EXERCISE – Among the entries below, extract exactly the lines that run from the one with "Where should I click to: Open" through the one with "Screen dimensions: 822x439", both ends included.

··· EXERCISE INPUT

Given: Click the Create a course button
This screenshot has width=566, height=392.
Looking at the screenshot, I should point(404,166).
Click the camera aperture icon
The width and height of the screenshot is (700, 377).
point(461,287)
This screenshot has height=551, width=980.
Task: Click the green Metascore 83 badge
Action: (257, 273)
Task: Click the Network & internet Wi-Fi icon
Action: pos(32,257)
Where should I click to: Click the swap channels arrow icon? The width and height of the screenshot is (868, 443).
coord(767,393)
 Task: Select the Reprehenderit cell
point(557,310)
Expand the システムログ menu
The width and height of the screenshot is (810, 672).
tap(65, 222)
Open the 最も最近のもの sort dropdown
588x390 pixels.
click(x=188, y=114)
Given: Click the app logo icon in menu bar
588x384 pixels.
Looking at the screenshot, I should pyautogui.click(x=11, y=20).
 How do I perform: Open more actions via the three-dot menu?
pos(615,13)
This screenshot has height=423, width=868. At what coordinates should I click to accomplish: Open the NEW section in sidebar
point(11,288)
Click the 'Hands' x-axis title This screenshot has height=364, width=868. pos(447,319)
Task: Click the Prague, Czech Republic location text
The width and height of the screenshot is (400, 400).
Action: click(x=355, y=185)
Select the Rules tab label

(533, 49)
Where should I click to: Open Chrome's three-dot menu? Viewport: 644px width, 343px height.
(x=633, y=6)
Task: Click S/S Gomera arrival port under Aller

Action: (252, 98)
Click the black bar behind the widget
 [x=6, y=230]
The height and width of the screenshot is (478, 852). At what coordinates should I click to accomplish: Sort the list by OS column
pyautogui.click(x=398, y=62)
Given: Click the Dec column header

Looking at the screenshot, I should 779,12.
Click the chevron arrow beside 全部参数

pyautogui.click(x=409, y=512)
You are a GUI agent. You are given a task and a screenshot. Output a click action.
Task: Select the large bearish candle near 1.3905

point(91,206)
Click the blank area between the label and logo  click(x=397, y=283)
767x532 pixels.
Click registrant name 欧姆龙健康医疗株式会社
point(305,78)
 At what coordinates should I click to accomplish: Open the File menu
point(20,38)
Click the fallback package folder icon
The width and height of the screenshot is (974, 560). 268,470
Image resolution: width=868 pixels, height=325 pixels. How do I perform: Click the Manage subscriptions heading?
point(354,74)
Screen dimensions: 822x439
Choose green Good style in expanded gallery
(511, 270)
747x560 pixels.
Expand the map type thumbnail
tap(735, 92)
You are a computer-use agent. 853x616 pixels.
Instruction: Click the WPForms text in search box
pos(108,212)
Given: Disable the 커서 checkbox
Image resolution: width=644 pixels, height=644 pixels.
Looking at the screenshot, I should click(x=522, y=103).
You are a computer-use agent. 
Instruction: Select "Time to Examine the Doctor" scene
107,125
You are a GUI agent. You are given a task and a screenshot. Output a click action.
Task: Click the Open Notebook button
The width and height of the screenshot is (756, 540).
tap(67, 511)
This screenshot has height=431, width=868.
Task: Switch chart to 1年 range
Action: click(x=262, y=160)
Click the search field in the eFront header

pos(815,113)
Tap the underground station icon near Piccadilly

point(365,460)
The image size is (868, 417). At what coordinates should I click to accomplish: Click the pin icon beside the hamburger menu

······

SOLUTION TO THIS PROBLEM –
Where should I click to: Open Chrome's three-dot menu? Viewport: 644px width, 343px height.
(x=633, y=6)
Task: Click S/S Gomera arrival port under Aller

Action: (252, 98)
Click the black bar behind the widget
 [x=6, y=230]
The height and width of the screenshot is (478, 852). At what coordinates should I click to accomplish: Sort the list by OS column
pyautogui.click(x=398, y=62)
Given: Click the Dec column header

Looking at the screenshot, I should 779,12.
Click the chevron arrow beside 全部参数

pyautogui.click(x=409, y=512)
You are a GUI agent. You are given a task and a screenshot. Output a click action.
Task: Select the large bearish candle near 1.3905

point(91,206)
Click the blank area between the label and logo  click(x=397, y=283)
767x532 pixels.
Click registrant name 欧姆龙健康医疗株式会社
point(305,78)
 At what coordinates should I click to accomplish: Open the File menu
point(20,38)
Click the fallback package folder icon
The width and height of the screenshot is (974, 560). 268,470
Image resolution: width=868 pixels, height=325 pixels. How do I perform: Click the Manage subscriptions heading?
point(354,74)
Screen dimensions: 822x439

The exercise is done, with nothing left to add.